Symbol Analysis
While a huge chunk of the poem shows the boy following his dad around the field while he plows, there are some subtler forms of following going on, too. We see the speaker literally follow his dad, but he also makes it pretty clear that he wants to be like him when he grows up—to follow in his footsteps and take the same path in life, probably to become a skilled farmer like him. While that doesn't seem to happen (maybe he does end up being like the old man in some ways, but he doesn't become a farmer), the end of the poem flips the script: the roles are reversed, and the father now follows the son around.
- Lines 10–12: Our speaker has got to be following his dad pretty closely in order to see him squinting carefully at the ground.
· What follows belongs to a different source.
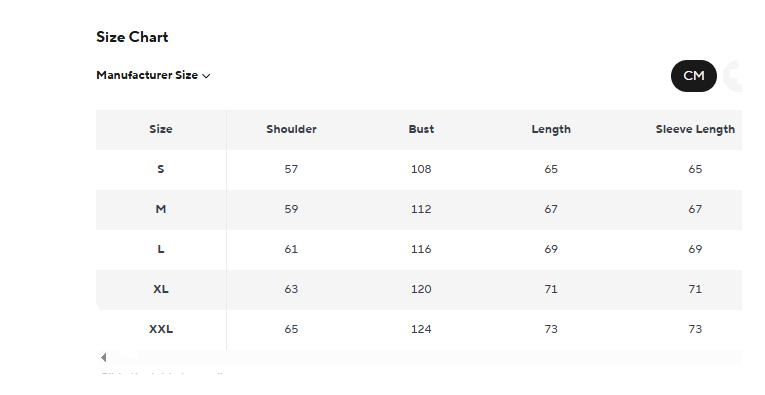The width and height of the screenshot is (765, 395).
Task: Click the horizontal scrollbar track
Action: 424,357

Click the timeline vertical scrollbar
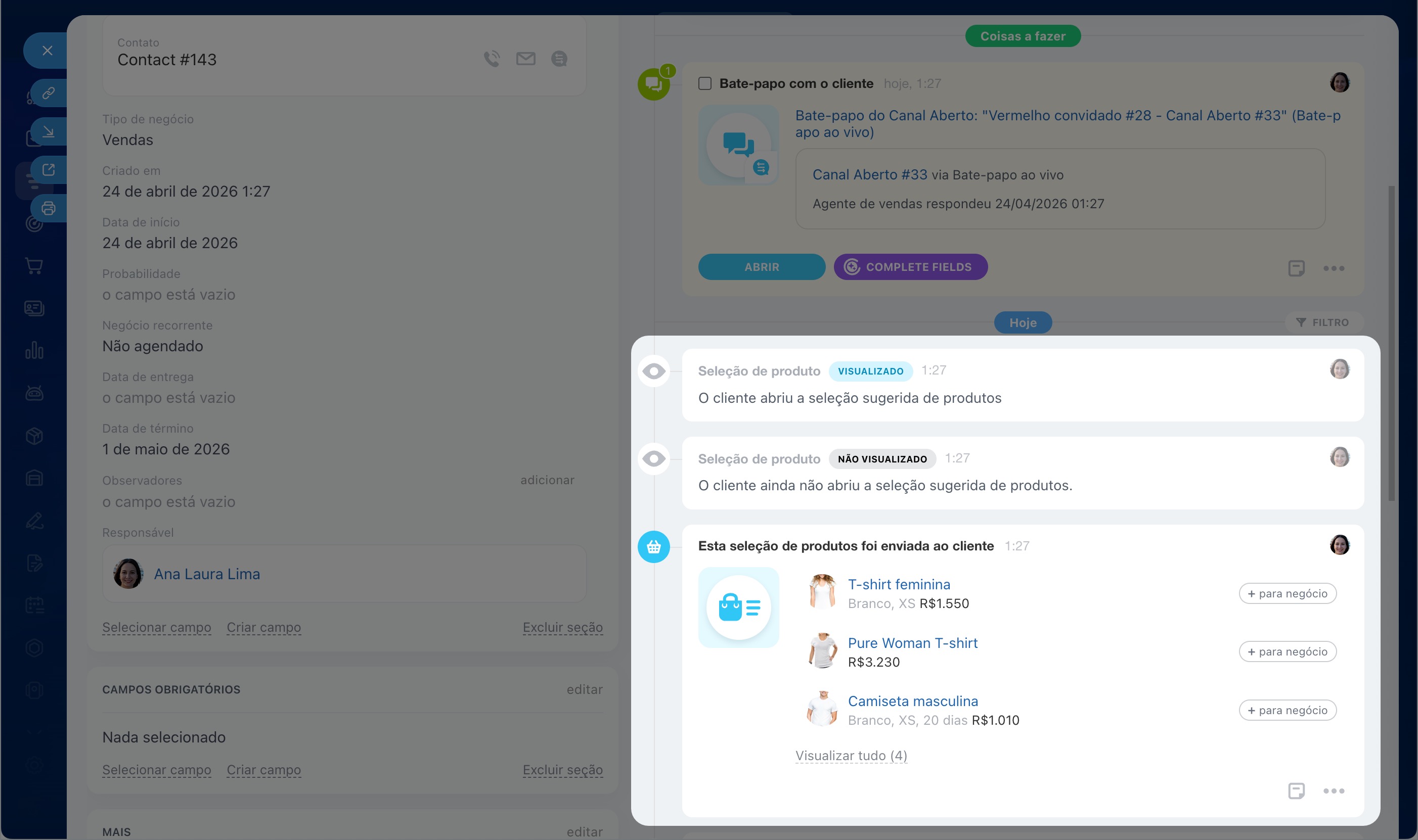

He's giving his dad the hawk eye in a serious way. He doesn't want to miss a thing.
- Line 13: This is a good example of the boy literally following his dad around, and figuratively trying to keep up with him. Literally we can see him bumbling around the chunks of sod and struggling to keep up. But we can also see that he "stumbles" in trying to grow up to be just like his father. He's never the crazy skilled farmer that his dad is, and never will be. He'll always be stumbling in that regard.
- Line 17: Oh man, how our speaker would like to be the seed his dad plants that ends up growing into a farmer.
- Lines 19–20: Yeah, so it doesn't really work out. Even though he wanted to grow up to be like his dad, he could never really get the farming thing down and lived in the big shadow of his father for a long time.
- Lines 22–24: He lived in his shadow for a long time, but these final lines are proof the he finally climbed out of it and found his own patch of sun. Now the father is tagging along in the son's shadow, annoying him in the same way the son used to do.